The prototypes of my parliament, those "courts of love,' holden in the 12th, 13th, and 14th centuries, discussed in the most solemn legislatorial manner such questions of grave import as these:-"Whether jealousy be inseparable from love?-Whether matrimony be necessarily fatal to love?" A dame de chateau acted as our speaker of the She went farther and issued her arrets (according to the phraseology of that time.) If this appear a little ludicrous, be it remembered that in the gallant days of the Troubadours, with whom the conceit originated, the world seemed to have nothing at all to do, but to love. These courts, therefore, concerned the business of the world; and were not so absurb, even if conducted with all the pomp which the historians of Italy impute to them, in the chivalric eyes of knights, as in ours. How pleasant must it have been to hear some scarfed and crested Joe Hume calculating the number of negatives from the lips of a besieged fair one, which ought to be held to make an affirmative, and

amounting to a promise, the breach of which should be a ground of appeal to the House! But, if we are to believe what we are assured, these courts were often engaged on complaints of serious injury, (arising out of affaires de la cœur,) as well as frivolities. On the same principle, abundance of business would await our Parliament of Taste, of no frivolous kind, though still connected with that ultra-conservative spirit of reverence toward the beauty of Nature, on which it should be founded, as its prototypes were on the same sensitiveness to female beauty.

I reason, or prate, on the assumption that every tasteful pilgrim to Wales becomes pro tempore as devoted a lover of nature as ever did one of those knights, defying each other to mortal combat for some charmer, once seen or peeped at through a lattice, become of such divine incognita, and hence, equally ready to consider that "there is nothing in the world to be done but to see" nature. Assuredly they can say, with Falstaff, that they "come sweating with desire to see her." For my part, I was always more vulnerable in the eye than in the heart, and have suffered more severely from an eye-sore on the fair face of landscape, than ever did one of those heroes from the sorest wrong ever suffered by the dame adored, even on her very frontispiece.

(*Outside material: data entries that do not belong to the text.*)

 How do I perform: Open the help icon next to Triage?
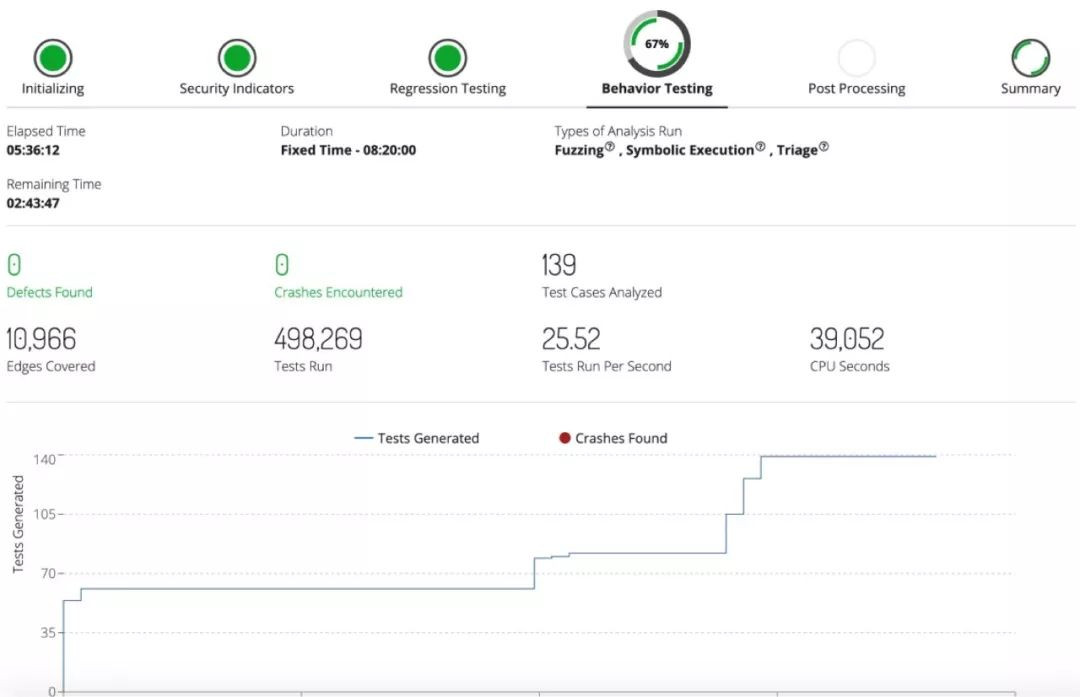824,148
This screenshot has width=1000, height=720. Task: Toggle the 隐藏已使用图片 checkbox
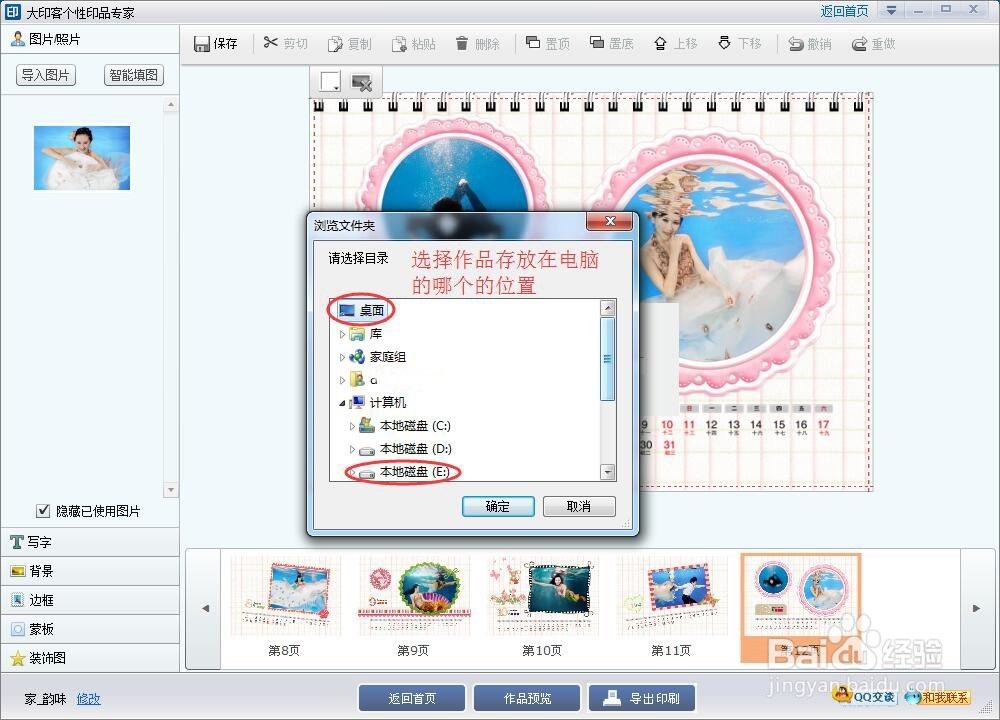pos(43,510)
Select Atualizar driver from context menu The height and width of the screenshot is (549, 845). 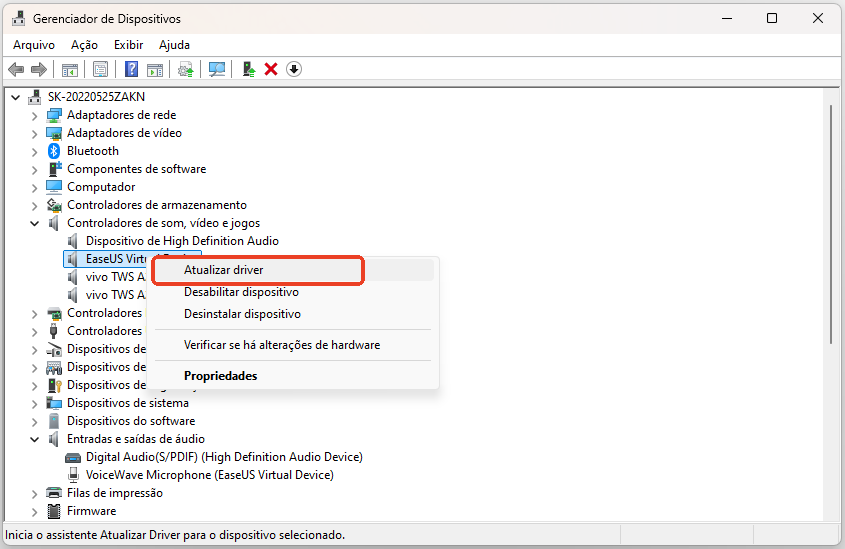point(223,270)
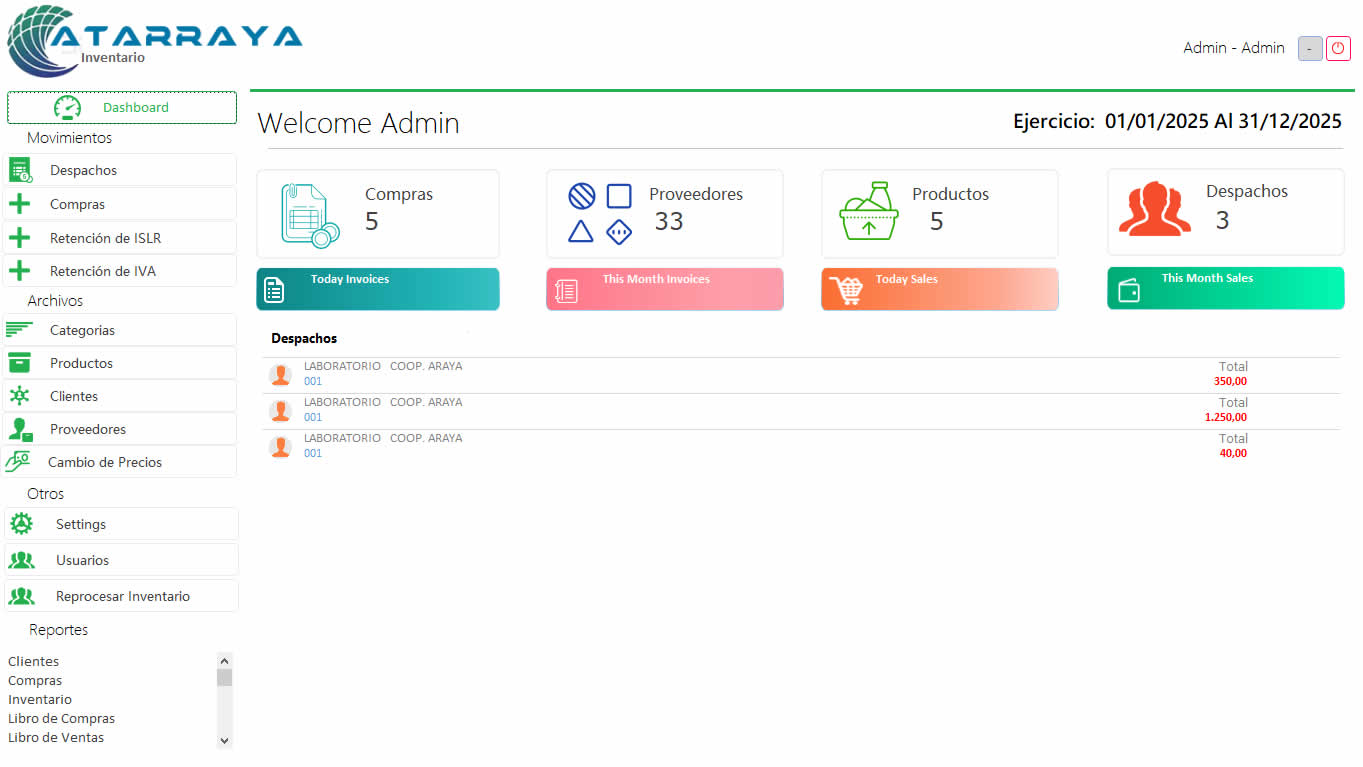Click the Proveedores shapes icon
The height and width of the screenshot is (767, 1363).
[599, 214]

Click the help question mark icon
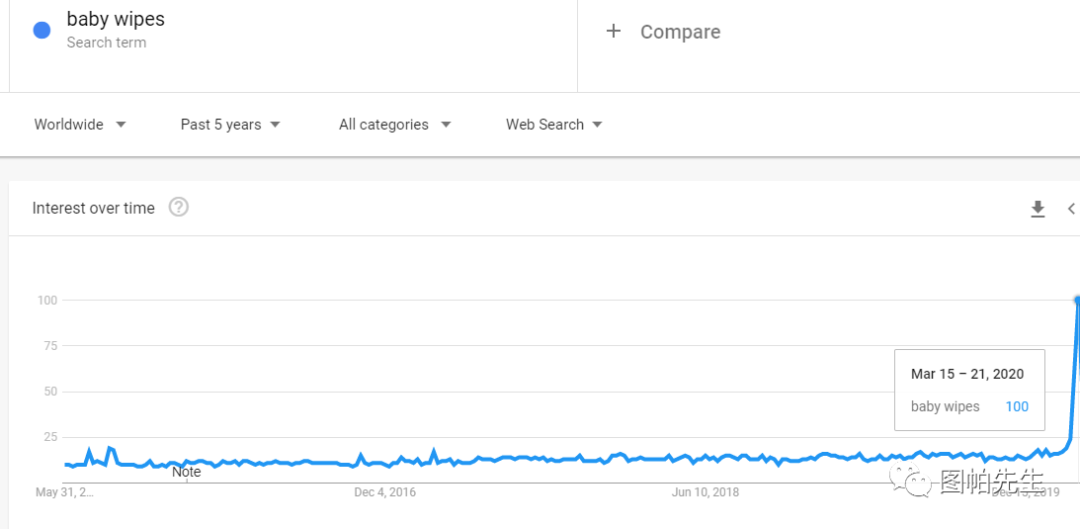pos(178,207)
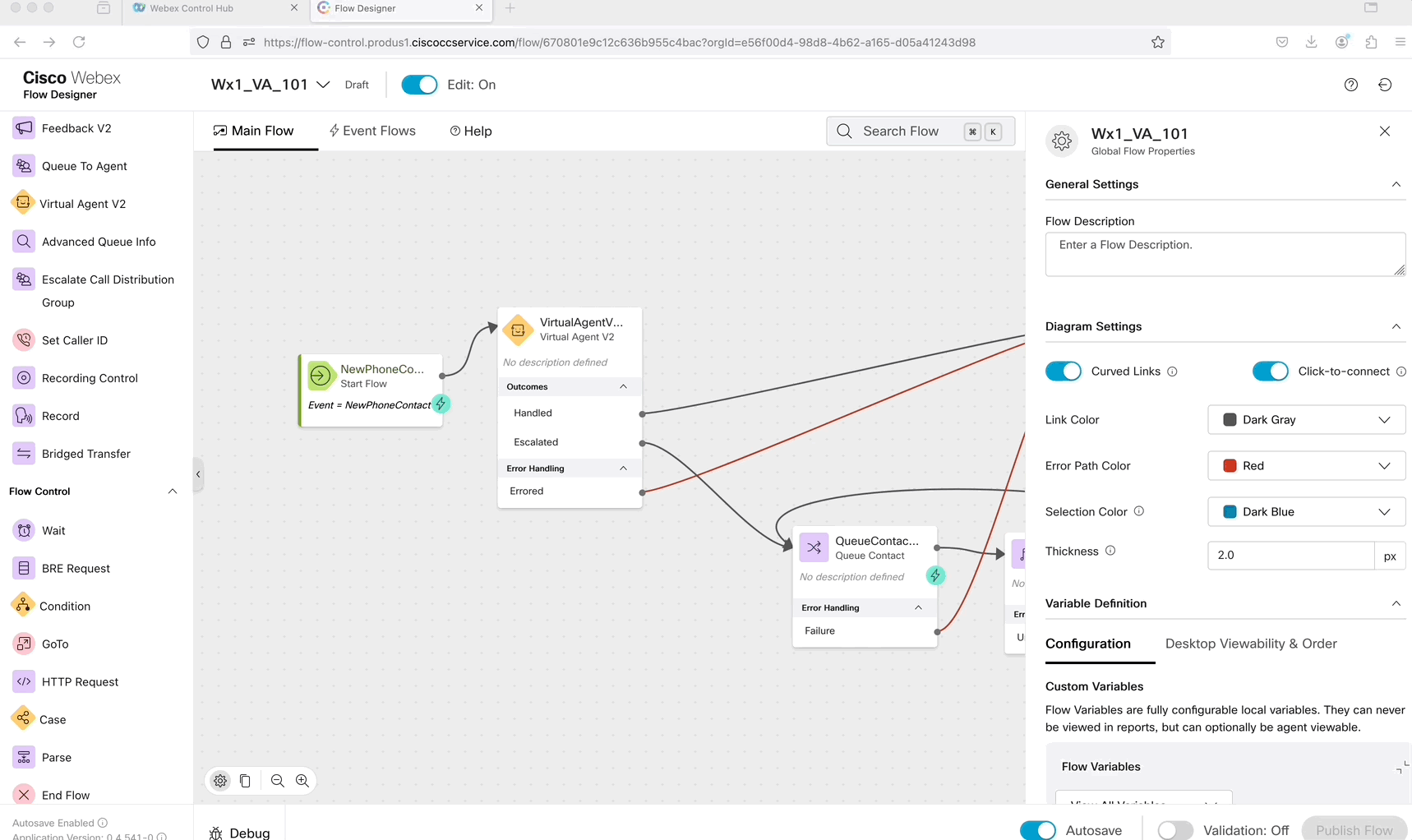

One of those seria nuga, and the most serious my present pilgrimage, or gipsy crusade against the anti-rural Saracen, hath presented me with, is nakedness of churchyards, not by niggard nature's fault, but man's. I mean that I have found the dead sleeping without their old accustomed roof over their head,-their own by prescriptive right, the black ceiling of the yew's antiquity. That "only constant mourner o'er the dead" has been felled like common wood to feed the domestic fire, and by the last hands in which we might have expected to find the sacrilegious axe,-those of the church minister. Wishing most sincerely to every clergyman the enjoyment of all due respect and every comfort, warm toes inclusive, I cannot think so ill of the church system of remuneration in Wales, as to believe that poverty, and not the will, is consenting to this unparalleled act,—a species of desecration equally revolting to taste and true felling.

I happen to reside in a small town where it has been practised, as I am told, by a former incumbent; and nothing can be more striking than the bald deformity of the grey tower without that fine and solemn adjunct, so general in our churchyards, the grand gloom of "the funereal yew."